WORK REQUEST:
Print exactly, and only, the lines running from the line containing "This screenshot has width=1280, height=695." through the end of the records below.

Stored data:
━━━━━━━━━━━━━━━━━━━━━━━━━━━━━━
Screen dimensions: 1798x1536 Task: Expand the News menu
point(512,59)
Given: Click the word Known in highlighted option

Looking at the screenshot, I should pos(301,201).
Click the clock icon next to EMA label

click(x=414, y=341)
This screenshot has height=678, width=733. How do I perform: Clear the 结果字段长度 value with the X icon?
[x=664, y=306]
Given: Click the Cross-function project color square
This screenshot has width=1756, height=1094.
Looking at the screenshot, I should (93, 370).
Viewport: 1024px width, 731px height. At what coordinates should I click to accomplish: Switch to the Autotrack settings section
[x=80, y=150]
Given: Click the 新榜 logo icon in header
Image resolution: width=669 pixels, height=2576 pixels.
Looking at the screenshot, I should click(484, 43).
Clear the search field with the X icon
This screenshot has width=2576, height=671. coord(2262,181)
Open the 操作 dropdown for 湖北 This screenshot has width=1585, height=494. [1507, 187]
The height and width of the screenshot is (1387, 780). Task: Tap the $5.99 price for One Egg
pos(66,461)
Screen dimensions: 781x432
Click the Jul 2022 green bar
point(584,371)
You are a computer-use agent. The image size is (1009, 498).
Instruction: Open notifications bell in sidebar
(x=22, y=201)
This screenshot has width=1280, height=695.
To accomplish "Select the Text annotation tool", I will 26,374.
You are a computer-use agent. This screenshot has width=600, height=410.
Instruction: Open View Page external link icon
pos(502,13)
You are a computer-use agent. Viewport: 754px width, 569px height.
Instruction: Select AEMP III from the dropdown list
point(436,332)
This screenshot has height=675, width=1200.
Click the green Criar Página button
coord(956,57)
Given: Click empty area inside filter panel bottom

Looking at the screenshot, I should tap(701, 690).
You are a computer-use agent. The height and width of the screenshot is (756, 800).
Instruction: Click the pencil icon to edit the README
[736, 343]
━━━━━━━━━━━━━━━━━━━━━━━━━━━━━━
SOLUTION FOR THIS TASK:
This screenshot has width=1280, height=695.
To accomplish "Select the Text annotation tool", I will 26,374.
You are a computer-use agent. This screenshot has width=600, height=410.
Instruction: Open View Page external link icon
pos(502,13)
You are a computer-use agent. Viewport: 754px width, 569px height.
Instruction: Select AEMP III from the dropdown list
point(436,332)
This screenshot has height=675, width=1200.
Click the green Criar Página button
coord(956,57)
Given: Click empty area inside filter panel bottom

Looking at the screenshot, I should tap(701, 690).
You are a computer-use agent. The height and width of the screenshot is (756, 800).
Instruction: Click the pencil icon to edit the README
[736, 343]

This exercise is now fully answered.